■ WHAT THE TASK REQUIRES ■
In the data, find the word "dialog" and copy out every line that has it.

■ GIVEN DATA ■
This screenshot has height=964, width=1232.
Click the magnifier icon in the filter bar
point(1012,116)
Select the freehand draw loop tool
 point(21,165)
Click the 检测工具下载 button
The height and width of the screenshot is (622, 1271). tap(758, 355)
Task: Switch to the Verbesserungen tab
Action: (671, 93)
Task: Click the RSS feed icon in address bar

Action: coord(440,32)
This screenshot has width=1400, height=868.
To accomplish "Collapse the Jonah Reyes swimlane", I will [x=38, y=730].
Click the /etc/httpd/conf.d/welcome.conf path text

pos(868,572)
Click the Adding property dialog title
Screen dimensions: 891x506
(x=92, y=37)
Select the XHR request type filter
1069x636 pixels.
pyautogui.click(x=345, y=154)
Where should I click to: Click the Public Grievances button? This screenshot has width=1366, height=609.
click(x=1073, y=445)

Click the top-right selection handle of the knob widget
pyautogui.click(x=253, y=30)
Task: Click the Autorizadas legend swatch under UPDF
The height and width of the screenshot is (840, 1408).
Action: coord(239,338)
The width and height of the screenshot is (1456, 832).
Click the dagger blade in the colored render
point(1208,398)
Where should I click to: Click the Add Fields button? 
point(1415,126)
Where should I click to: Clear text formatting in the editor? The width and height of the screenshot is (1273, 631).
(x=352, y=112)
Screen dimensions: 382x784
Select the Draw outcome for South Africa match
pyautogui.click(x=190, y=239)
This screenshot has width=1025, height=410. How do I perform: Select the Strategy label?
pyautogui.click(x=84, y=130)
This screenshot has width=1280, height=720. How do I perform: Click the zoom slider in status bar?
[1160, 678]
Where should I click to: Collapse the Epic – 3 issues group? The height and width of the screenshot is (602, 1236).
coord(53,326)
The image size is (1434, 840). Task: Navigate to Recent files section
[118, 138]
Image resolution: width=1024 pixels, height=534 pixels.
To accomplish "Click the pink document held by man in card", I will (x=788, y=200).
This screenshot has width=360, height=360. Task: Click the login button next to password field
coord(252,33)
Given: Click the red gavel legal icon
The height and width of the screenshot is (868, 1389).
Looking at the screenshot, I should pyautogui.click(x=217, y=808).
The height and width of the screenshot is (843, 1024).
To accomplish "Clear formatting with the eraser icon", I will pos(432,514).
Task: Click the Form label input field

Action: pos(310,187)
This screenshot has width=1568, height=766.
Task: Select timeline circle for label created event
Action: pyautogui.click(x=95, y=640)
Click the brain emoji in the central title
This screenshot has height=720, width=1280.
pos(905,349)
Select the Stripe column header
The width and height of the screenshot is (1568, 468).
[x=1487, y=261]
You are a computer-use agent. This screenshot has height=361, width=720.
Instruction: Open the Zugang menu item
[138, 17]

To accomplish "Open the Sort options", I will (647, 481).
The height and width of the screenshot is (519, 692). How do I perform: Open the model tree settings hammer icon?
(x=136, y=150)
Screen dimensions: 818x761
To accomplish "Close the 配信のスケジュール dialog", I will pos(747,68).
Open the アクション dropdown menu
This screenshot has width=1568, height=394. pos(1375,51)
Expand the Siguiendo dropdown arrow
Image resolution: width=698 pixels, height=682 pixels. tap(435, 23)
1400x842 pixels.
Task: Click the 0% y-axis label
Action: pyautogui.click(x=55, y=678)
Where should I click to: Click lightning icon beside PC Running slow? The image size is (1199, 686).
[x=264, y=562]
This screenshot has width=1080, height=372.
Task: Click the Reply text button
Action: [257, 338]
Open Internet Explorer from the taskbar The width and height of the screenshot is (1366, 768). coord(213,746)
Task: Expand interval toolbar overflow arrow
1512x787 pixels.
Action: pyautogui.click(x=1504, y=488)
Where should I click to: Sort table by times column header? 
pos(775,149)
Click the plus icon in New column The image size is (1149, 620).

■ TASK OUTPUT ■
Click the Adding property dialog title
To accomplish "Close the 配信のスケジュール dialog", I will pos(747,68).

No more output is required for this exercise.